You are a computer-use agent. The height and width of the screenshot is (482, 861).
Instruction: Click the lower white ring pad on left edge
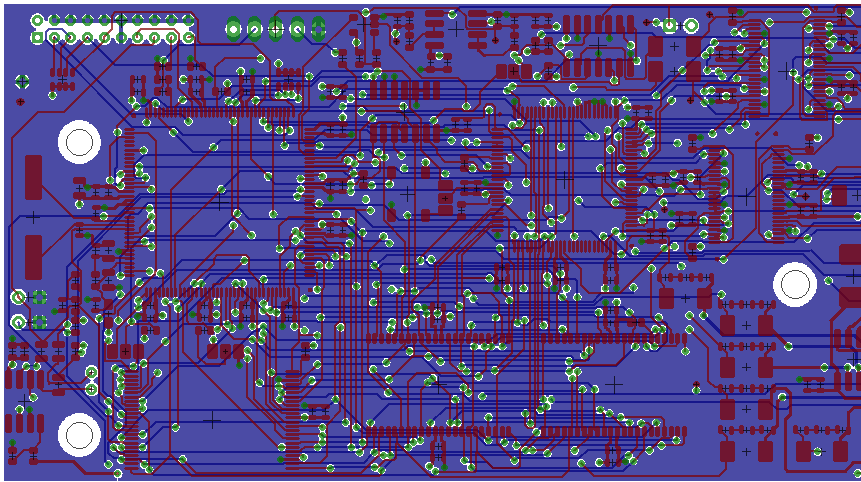(x=18, y=322)
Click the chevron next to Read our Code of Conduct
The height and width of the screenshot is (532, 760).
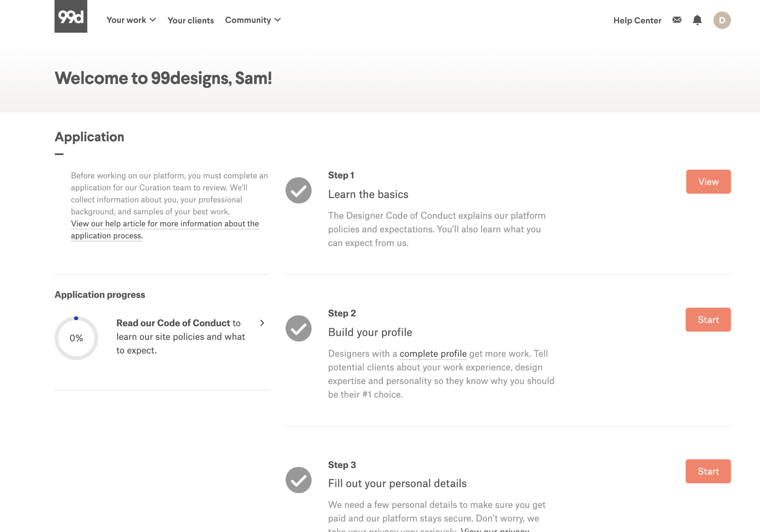262,323
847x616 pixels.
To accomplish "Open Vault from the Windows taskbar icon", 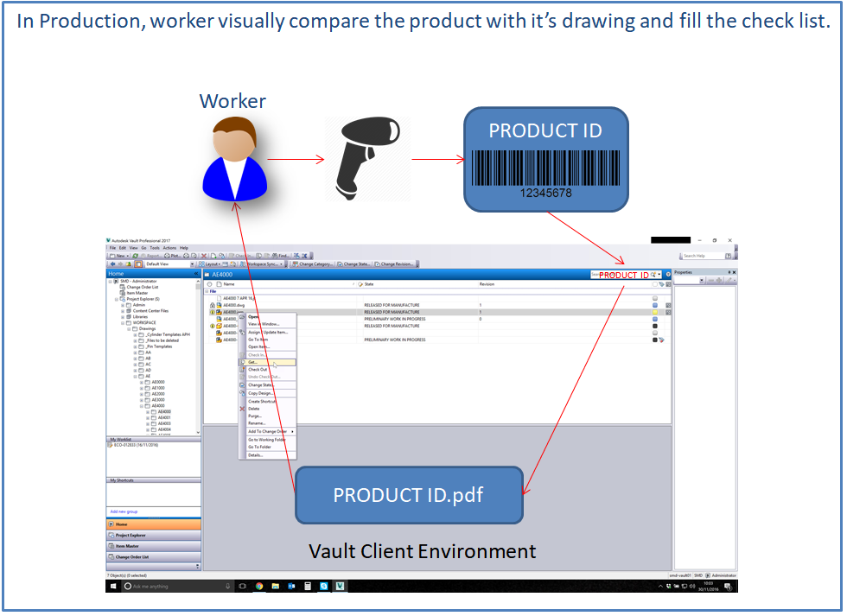I will click(x=341, y=586).
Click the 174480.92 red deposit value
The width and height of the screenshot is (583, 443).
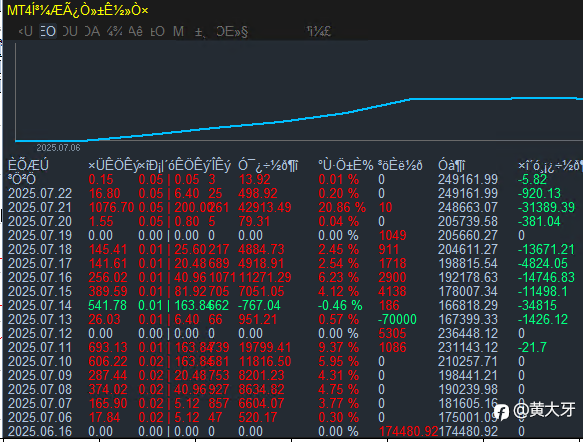[x=409, y=431]
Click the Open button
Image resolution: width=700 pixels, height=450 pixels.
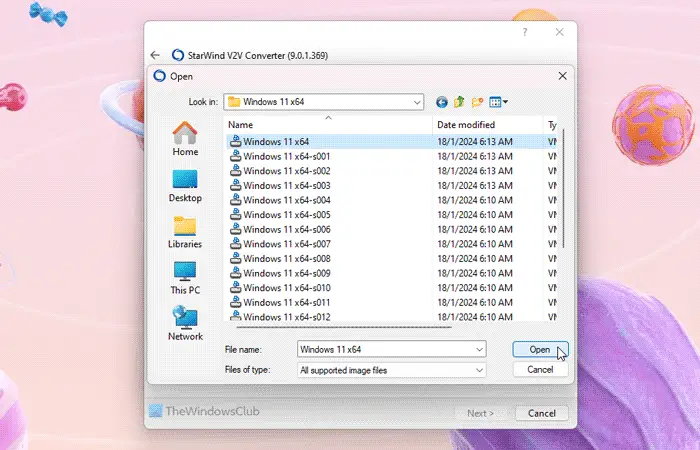pyautogui.click(x=540, y=350)
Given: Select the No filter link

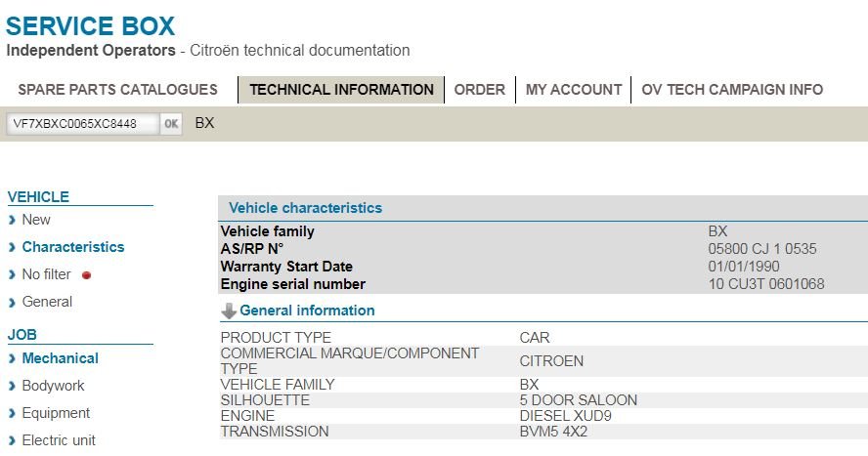Looking at the screenshot, I should 47,274.
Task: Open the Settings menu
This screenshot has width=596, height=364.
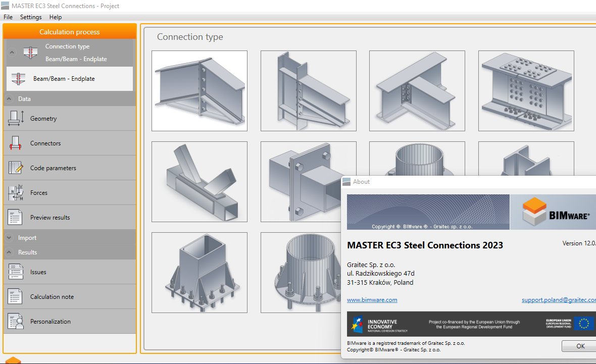Action: click(31, 17)
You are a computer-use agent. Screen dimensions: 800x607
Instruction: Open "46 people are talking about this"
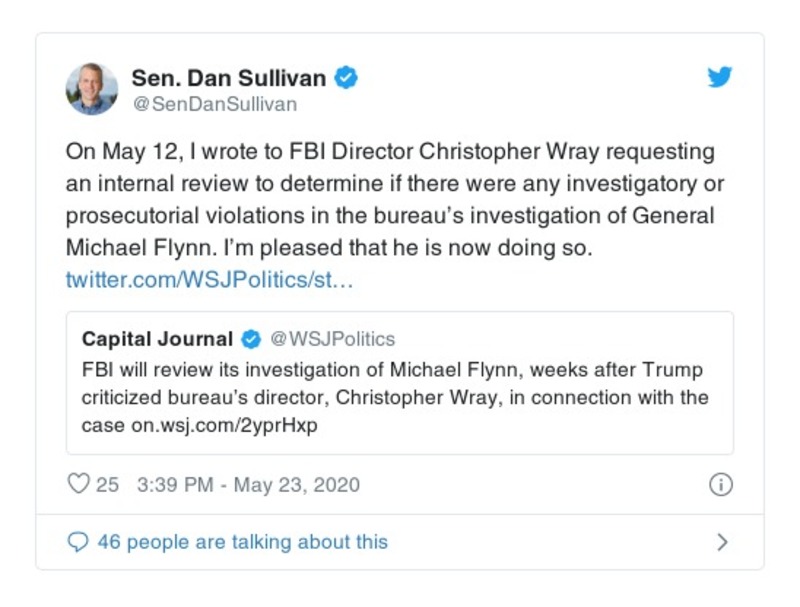(x=242, y=542)
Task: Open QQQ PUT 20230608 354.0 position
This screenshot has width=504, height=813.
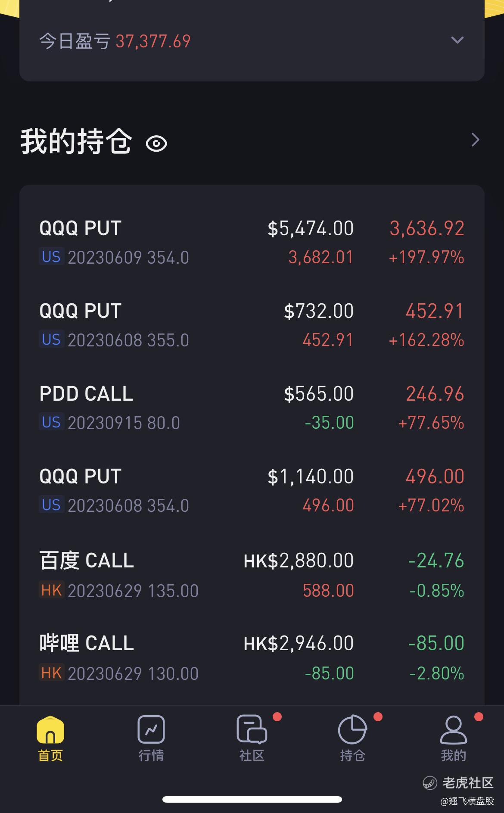Action: (x=252, y=491)
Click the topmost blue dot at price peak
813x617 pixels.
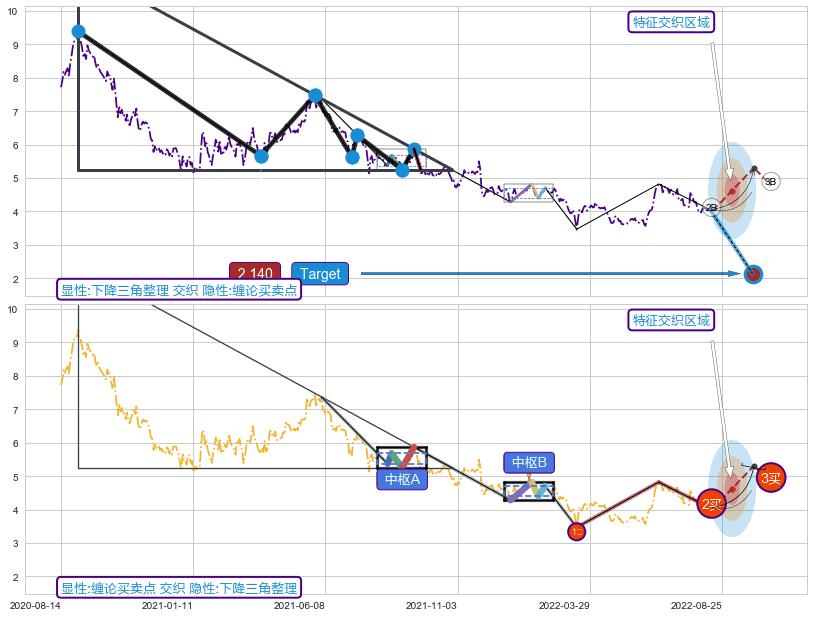click(x=78, y=32)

- Work required -
Excluding any pictures, print exactly the lines of the listing above from the line with "Given: Select the No filter link" to the line with "You are a computer-use agent. Screen", both ends included.

- Written answer -
Given: Select the No filter link

Looking at the screenshot, I should 47,274.
Task: Open the Settings menu
This screenshot has width=596, height=364.
Action: click(31, 17)
You are a computer-use agent. Screen dimensions: 800x607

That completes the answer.